### Фрагмент документа
⁂

Сообщество «Советская Атлантида» 23:27 20 ноября 2021

О правде в советском искусстве

Красота — это истина

Очень хорошо помню, как оценивала кино моя мама. Если фильм ей нравился, она говорила: «Жизненная картина!». Моя мама опознавала жизненность в движущихся картинках. Согласно сегодняшнему словарю, моя мама отыскивала в кино поводы к инсайтам, эдаким озарениям опознания в искусстве коллективного и даже всеобщего опыта.

Каким-то чудом милые и трогательные поиски широкой советской публикой «жизненности» в искусстве наша массовизировавшаяся русская советская интеллигенция переформатировала в тупую и старую «правду жизни», в бесконечные поиски грязи и мерзости, в патологической фиксации на беде и несчастьях. Столь любимое русской интеллигенцией гробокопание стало пониматься как «поиски правды».

Короткое отступление о правде. В нашей цивилизации сегодня правда – это самый мутный, самый не проясненный ментальный фетиш. Вульгарно понимаемая и затыкающая любые дыры непродуманности в рассуждениях и в представлениях картины мира, мутная правда – это истина для дураков. Очень многие люди буквально боятся прикасаться к этой самой правде, в которой, как уже общепризнано, сила. Даже умные и проницательные люди как от греха бегут от тяжелой и многотрудной работы внесения ясности в то, а что же это за правда такая? Эта самая правда – она про что? Она про истину, или про справедливость? Сколько в таком свойском, родственном и даже родном понимании правды цивилизационной и интеллектуальной коррупции? Вот эта специфически наша правда – она про то, как есть на самом деле, или о том, как должно быть? Эта правда она может быть вне нас или без нас? И такое наше понимание правды оно про правду в нас, или про нас в правде?

⁂

### Строки данных
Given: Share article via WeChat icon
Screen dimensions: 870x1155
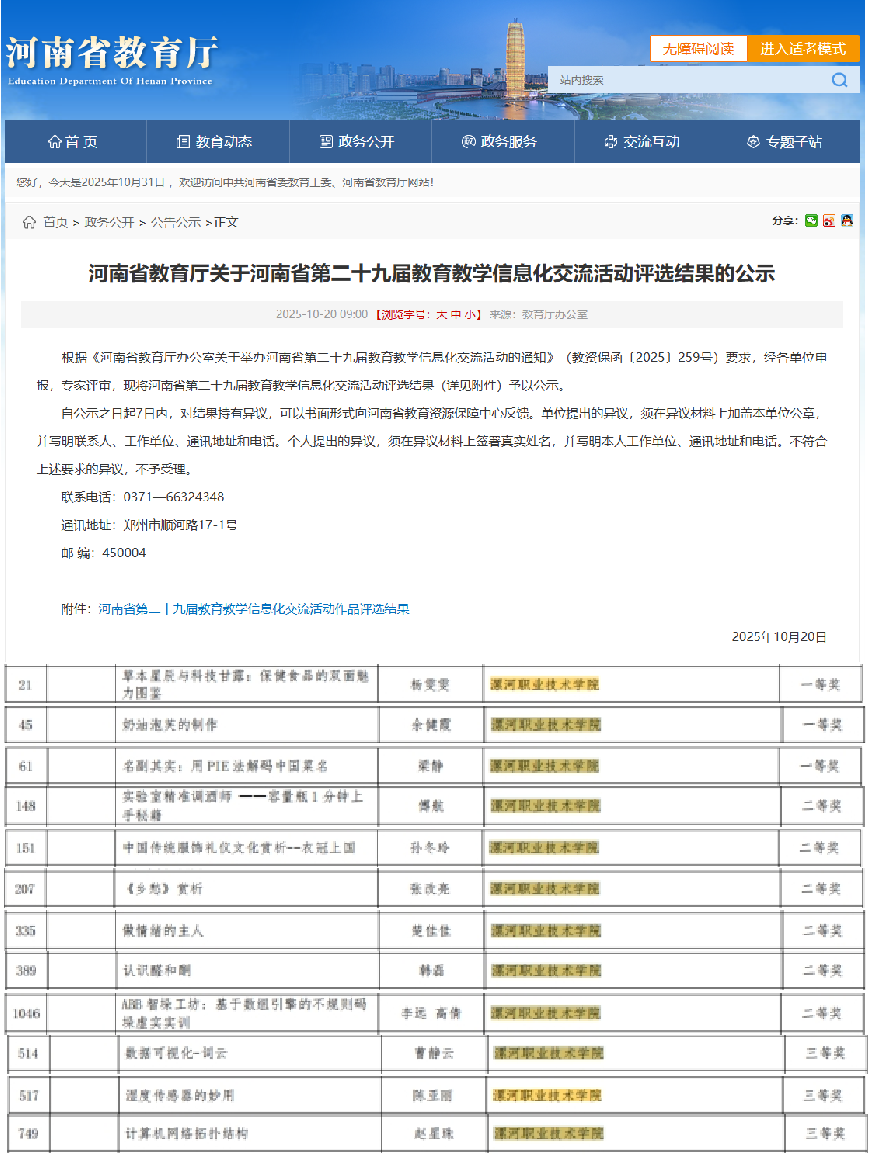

⁂

### Задание
Установите, согласуются ли с фрагментом выше утверждения 1–3. Для каждого ответьте «да» или «нет» и приведите решающие слова фрагмента дословной цитатой.
1. Понравившийся фильм мама называла жизненной картиной.
2. Правда в нашей цивилизации сегодня представлена как самый ясный и продуманный ментальный фетиш.
3. Гробокопание стало пониматься как «поиски правды».

### Решение задачи
1. Да: «Если фильм ей нравился, она говорила: «Жизненная картина!»».
2. Нет: «В нашей цивилизации сегодня правда – это самый мутный, самый не проясненный ментальный фетиш».
3. Да: «Столь любимое русской интеллигенцией гробокопание стало пониматься как «поиски правды»».